Les deux hommes entretiennent des rapports cordiaux, mais distants. Le père incarne une forme de rigueur propre à une certaine génération certainement moins encline aux démonstrations d’affection. Rien de conflictuel, mais une retenue, une pudeur qui laisse une part d’inachevé dans leur relation.
Le point de départ du livre est simple. Après quelques hésitations – son père à un côté bougon et donneur de leçon –, Daniel accepte que son père assiste au séminaire qu’il consacre à L’Odyssée d’Homère. De cette expérience pas toujours simple du fils se retrouvant à la place de celui qui enseigne naît un rapprochement inattendu, prolongé par un voyage commun, une croisière censée suivre les traces d’Ulysse. Ce double mouvement, intellectuel et géographique, devient le fil conducteur du récit.

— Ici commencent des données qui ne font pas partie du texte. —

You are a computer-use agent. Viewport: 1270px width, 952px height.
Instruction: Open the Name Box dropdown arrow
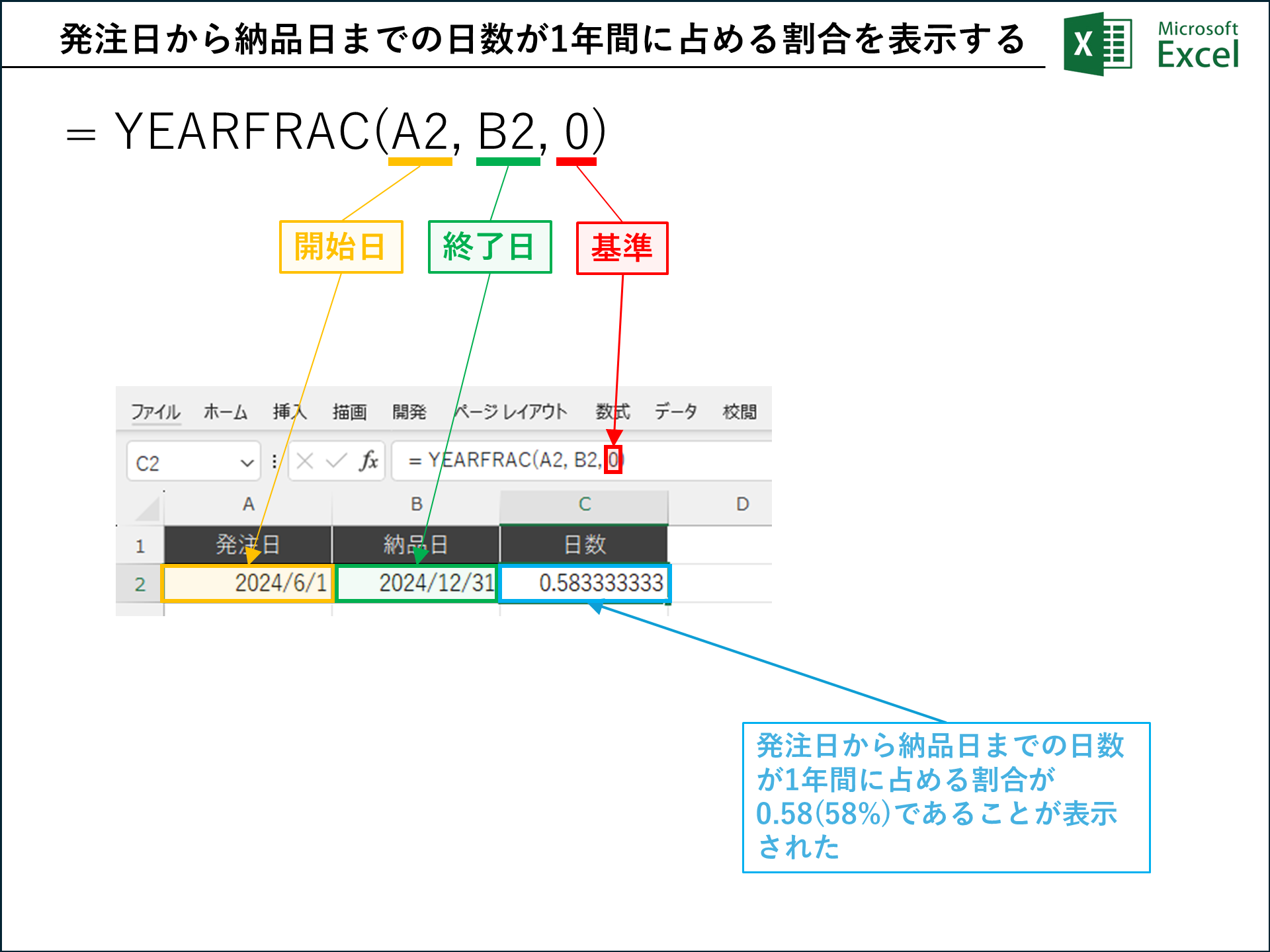(248, 461)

Telle est l’Odysée, que mon père a souhaité étudier avec moi il y a quelques années ; tel est Ulysse, le héros dans les traces duquel nous avons un jour mis nos pas.
Mendelsohn en profite pour livrer une lecture érudite et passionnante de l’oeuvre d’Homère, qu’il entrelace avec son histoire personnelle. Les figures d’Ulysse et de Télémaque résonnent avec leur propre relation père-fils, éclairant d’un jour nouveau leurs silences, leurs incompréhensions et leurs rapprochements tardifs.
Le livre oscille ainsi entre essai littéraire et récit intime, sans jamais perdre cet équilibre. Il parvient à rendre accessibles des analyses fines de l’épopée tout en racontant une histoire profondément humaine, celle de ce lien filial qui se transforme au cours de la vie et dont il faut profiter pour ne pas nourrir de regrets.
Daniel Mendelsohn. Une Odysée. Flammarion, 2017.